Material provided:
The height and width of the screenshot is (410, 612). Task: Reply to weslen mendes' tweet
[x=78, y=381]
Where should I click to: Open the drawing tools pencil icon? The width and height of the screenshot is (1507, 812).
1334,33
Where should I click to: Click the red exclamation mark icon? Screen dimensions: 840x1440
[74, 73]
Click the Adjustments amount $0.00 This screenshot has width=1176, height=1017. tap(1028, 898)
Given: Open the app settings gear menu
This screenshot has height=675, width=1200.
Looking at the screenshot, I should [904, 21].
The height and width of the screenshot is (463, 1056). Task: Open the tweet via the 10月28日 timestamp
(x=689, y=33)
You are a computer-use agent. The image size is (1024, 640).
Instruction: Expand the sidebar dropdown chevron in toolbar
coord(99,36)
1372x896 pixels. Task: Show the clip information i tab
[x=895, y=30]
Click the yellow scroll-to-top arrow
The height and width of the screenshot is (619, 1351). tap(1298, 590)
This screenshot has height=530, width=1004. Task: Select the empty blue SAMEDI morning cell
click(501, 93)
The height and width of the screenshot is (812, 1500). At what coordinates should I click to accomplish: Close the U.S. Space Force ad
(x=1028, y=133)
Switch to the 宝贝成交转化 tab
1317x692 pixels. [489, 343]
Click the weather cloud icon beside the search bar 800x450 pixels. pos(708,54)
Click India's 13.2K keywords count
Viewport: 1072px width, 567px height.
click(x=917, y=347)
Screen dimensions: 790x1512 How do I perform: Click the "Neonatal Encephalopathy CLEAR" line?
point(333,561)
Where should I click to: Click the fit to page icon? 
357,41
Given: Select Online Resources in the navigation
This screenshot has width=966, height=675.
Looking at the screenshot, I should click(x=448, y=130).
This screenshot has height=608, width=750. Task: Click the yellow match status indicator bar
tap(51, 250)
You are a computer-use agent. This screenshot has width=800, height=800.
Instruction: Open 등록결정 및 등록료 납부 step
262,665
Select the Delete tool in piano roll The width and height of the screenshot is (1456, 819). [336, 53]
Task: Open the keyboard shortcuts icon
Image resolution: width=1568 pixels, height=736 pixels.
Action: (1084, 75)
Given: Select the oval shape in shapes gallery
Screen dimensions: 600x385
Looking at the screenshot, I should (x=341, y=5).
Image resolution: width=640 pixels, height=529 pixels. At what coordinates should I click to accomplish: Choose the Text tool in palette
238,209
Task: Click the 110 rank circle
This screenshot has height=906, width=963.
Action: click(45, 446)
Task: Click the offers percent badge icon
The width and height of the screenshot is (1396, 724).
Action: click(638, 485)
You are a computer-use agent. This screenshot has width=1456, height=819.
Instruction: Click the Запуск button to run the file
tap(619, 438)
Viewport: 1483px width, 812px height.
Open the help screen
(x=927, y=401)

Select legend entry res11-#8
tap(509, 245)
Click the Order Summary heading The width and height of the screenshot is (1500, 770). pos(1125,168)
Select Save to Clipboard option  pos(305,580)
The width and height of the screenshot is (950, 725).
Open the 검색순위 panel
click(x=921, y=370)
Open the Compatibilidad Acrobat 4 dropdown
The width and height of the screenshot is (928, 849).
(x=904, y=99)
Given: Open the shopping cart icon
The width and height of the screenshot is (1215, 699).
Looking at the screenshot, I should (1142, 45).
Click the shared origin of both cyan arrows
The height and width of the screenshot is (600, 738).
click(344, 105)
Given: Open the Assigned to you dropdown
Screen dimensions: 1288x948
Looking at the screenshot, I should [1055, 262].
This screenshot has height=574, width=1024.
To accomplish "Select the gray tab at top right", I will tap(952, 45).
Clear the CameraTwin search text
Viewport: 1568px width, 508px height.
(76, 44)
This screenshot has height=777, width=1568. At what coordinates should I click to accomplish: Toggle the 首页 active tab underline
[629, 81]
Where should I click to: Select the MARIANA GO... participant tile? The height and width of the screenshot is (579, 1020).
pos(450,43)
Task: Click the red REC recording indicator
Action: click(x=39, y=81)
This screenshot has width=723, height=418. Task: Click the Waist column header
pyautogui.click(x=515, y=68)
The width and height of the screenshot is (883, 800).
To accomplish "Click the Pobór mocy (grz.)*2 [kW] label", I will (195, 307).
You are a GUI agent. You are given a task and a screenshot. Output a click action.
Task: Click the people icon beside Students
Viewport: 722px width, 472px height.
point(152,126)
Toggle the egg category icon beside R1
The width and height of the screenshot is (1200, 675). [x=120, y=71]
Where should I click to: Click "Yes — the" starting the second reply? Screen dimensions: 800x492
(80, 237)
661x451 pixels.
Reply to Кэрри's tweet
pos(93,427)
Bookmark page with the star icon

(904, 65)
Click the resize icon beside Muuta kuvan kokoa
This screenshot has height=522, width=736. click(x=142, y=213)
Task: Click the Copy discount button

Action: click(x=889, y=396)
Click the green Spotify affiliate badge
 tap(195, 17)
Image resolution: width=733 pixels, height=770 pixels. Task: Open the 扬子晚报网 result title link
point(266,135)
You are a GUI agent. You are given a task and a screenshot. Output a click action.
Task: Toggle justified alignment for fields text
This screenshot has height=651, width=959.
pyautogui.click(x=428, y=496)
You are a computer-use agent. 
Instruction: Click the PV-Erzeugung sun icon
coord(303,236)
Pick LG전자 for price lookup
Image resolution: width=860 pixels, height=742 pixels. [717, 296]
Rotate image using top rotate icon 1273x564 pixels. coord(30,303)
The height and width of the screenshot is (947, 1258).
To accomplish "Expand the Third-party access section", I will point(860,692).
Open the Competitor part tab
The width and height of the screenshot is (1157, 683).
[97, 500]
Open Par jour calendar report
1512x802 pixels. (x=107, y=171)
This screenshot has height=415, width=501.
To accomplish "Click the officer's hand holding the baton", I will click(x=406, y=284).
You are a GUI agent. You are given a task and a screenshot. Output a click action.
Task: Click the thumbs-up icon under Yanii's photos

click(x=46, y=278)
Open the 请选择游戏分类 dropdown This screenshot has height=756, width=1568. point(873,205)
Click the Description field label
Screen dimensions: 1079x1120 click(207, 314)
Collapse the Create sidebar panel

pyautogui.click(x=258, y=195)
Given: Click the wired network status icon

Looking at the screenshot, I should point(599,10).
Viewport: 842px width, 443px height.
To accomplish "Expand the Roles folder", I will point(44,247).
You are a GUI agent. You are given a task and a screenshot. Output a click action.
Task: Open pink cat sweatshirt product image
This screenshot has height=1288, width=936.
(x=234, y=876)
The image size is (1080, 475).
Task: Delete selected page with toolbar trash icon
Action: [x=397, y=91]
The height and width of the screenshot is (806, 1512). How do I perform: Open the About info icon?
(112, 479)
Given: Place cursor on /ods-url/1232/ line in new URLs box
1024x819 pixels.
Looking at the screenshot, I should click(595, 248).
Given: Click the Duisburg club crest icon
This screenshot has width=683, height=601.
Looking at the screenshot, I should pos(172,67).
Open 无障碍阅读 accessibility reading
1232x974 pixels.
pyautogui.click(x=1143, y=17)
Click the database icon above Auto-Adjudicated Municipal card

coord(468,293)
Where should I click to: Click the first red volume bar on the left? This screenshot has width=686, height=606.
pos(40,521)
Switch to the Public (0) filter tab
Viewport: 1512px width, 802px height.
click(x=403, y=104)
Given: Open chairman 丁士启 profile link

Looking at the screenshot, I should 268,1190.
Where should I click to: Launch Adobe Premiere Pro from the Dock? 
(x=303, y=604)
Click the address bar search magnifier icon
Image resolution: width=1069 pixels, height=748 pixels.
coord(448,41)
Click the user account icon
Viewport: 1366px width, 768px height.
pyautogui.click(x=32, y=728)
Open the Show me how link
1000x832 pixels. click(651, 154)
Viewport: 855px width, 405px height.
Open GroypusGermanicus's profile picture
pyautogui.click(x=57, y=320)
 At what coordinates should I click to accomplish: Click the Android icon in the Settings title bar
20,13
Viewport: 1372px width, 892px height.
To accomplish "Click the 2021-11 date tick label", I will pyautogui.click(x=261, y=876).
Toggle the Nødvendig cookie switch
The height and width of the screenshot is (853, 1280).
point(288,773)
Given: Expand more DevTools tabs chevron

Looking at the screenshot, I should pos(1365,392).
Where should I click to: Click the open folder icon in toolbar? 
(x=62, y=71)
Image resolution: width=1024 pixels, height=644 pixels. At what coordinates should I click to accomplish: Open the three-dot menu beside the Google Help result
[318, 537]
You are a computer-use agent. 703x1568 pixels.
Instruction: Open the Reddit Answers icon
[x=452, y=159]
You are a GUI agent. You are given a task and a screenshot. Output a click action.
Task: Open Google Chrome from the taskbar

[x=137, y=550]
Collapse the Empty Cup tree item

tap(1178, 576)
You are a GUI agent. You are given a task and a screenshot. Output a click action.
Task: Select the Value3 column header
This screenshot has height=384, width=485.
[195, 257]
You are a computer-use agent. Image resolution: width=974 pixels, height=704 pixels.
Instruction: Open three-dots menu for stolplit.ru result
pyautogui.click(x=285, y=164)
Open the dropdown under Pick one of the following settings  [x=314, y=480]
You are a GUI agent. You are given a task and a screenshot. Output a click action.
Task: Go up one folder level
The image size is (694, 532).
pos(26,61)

Task directions: Switch "pencil" to "marker" in the entries from the start up to and including the line with "Looking at the screenshot, I should [904, 21].", leaving everything else unchanged. Give back only those lines.

Final answer:
The height and width of the screenshot is (410, 612). Task: Reply to weslen mendes' tweet
[x=78, y=381]
Where should I click to: Open the drawing tools marker icon? The width and height of the screenshot is (1507, 812).
1334,33
Where should I click to: Click the red exclamation mark icon? Screen dimensions: 840x1440
[74, 73]
Click the Adjustments amount $0.00 This screenshot has width=1176, height=1017. tap(1028, 898)
Given: Open the app settings gear menu
This screenshot has height=675, width=1200.
Looking at the screenshot, I should [904, 21].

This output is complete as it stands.